Io sono antimilitarista per convinzione teorica, per ragioni di principio .  Io vedo nel militarismo l’impedimento allo sviluppo della civiltà industriale, al lavoro fecondo e pacifico (…) Il militarismo, in origine strumento di difesa, va ognor più trasformandosi in strumento di offesa e di parassitismo (…) Che se questa mia fede antimilitarista vale per ogni paese al mondo, vale ancor più in Austria, dove all’esercito manca una qualità fondamentale, che c’è in tutti gli altri paesi. Altrove l’esercito è l’espressione genuina, caratteristica della patria. Ma la patria in Austria non esiste. L’Austria è una bolgia infernale, nella quale le patrie si accavallano l’una sopra l’altra: la più forte contende il terreno alla più piccola e non solo il suolo si contendono, ma anche la libertà, che è pei popoli l’aria da respirare.

La crisi della II Internazionale nell’estate 1914 – un movimento, che crede di essere il soggetto della storia mentre ne è solo l’oggetto, e che meno di due  mesi dopo queste parole  dimostrerà la sua impotenza decidendo il 30 luglio 1914,  di votare contro i crediti di guerra, e dando mandato a tutti i partiti socialisti suoi affliati di opporsi alla guera, salvo vedere tutti i suoi partiti (eccetto quello italiano) votare i crediti di guerra il 3 agosto –  convince Battisti che margini possibili per una riforma non si danno e che una classe politica non è capace di assumersi il compito della trasformazione.

Lì si consolida la convinzione che l’unica strada percorribile sia quella appunto del crollo del sistema imperiale, della ricomposizione nazionale dei singoli attori e poi la lenta costruzione di un’ipotesi politica sovranazionale che testimoni di un processo concordato e collettivo.

Per attuare la federazione degli Stati d’Europa, dice in uno dei suoi discorsi in giro per l’Italia nell’autunno 1914 occorre che ci siano gli Stati.

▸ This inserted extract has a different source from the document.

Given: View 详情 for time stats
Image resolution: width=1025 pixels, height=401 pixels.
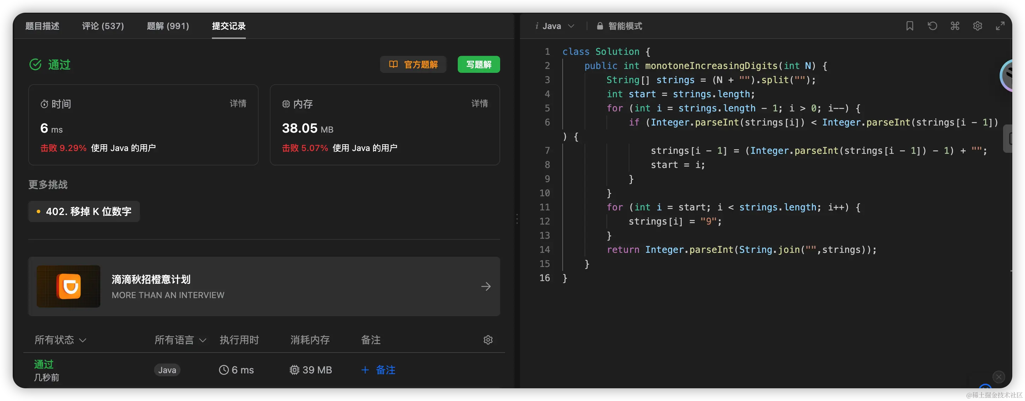Looking at the screenshot, I should tap(238, 104).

E subito aggiunge:

Ma per Stato non si deve intendere un conglomerato come l’Austria, un caos entro il quale ribollono dieci bandiere, dieci lingue, dieci nazioni, un forzato amalgama in cui si vorrebbe soppresso ogni sentimento di patria e di civiltà per sostituirvi una cieca devozione alla dinastia più esecrata del mondo; per Stato deve intendersi l’unione di quelli che parlano la stessa lingua, che hanno una comune coscienza storica e abitano in un territorio, quant’è più possibile, ben demarcato dai confini naturali. Solo attraverso una tale costituzione degli Stati, arriveremo all’Internazionale. Questa sarà, come diceva Jaurès, una garanzia per l’indipendenza delle nazioni, come nelle nazioni indipendenti l’Internazionale avrà, alla sua volta, i suoi organi più possenti e più nobili.

Il fatto è, tuttavia, che la macchina nazionalistica vince.

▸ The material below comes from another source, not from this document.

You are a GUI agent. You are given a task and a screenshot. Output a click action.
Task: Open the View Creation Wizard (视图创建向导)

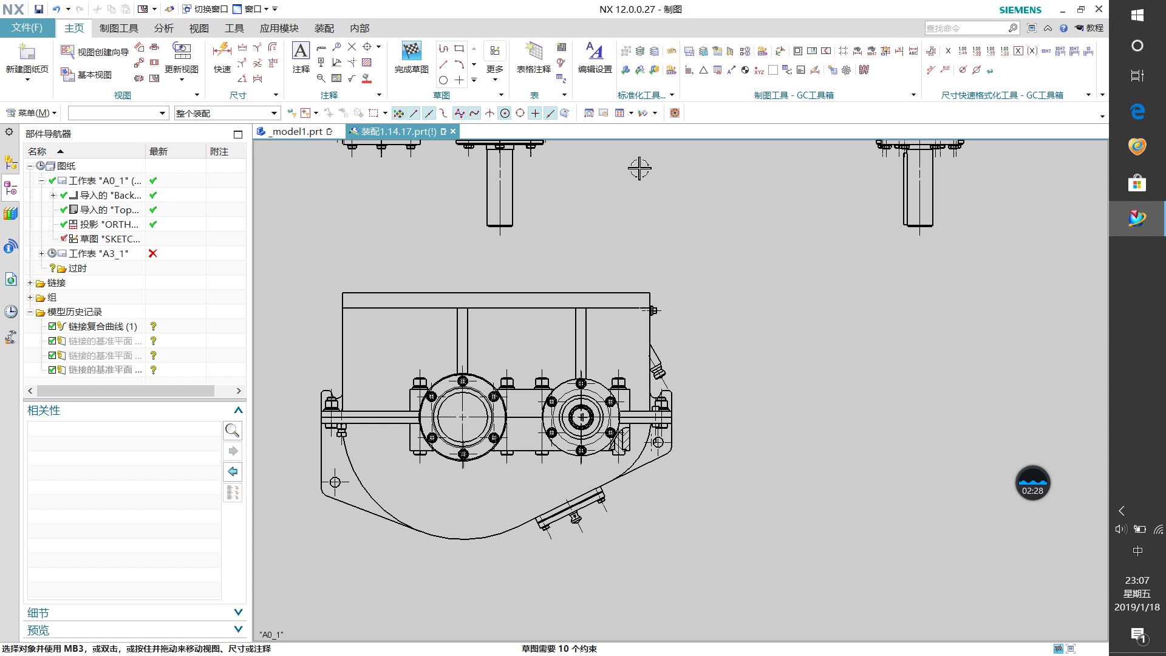click(95, 52)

In quei mesi lo schema culturale, mentale, l’immaginario nazionalista che diventa egemone quando dice “patria” non si serve delle parole di Cesare Battisti che anzi vede come temibile avversario. Patria da allora si identifica con le parole, i gesti, l’istrionismo di  Gabriele D’Annunzio, il “vate” il primo a trasformare la politica in atto estetico (dopo di lui tutti i grandi dittatori del Novecento batteranno la strada che lui inaugura). E’ significativo, del resto, che nel gergo resistenziale questa parola ritorno, ma alla fine sia destinata a non rimanere.

Dal confronto con Gabriele D’Annunzio Cesare Battisti  esce perdente: troppe parole, troppa riflessione, troppa geografia economica e sociale, una disciplina che in Italia non ha mai avuto grande fortuna se non come geografia politica (un fascino per la geopolitica  che dura ancora oggi a fronte del disinteresse diffuso per la geografica economica, umana, sociale).

Ciò che resta, dunque, per riprendere il discorso iniziale, è il “Santino”.

E tuttavia è bene avere presente che Cesare Battisti non era l’icona in cui la propaganda nazionalista lo “ha rinchiuso” o ha voluto “segregare”.

La sua riflessione politica era più complicata e inquieta. Un secolo dopo siamo ancora lì, non senza affanno, a tentare di riprendere in mano quel filo interrotto.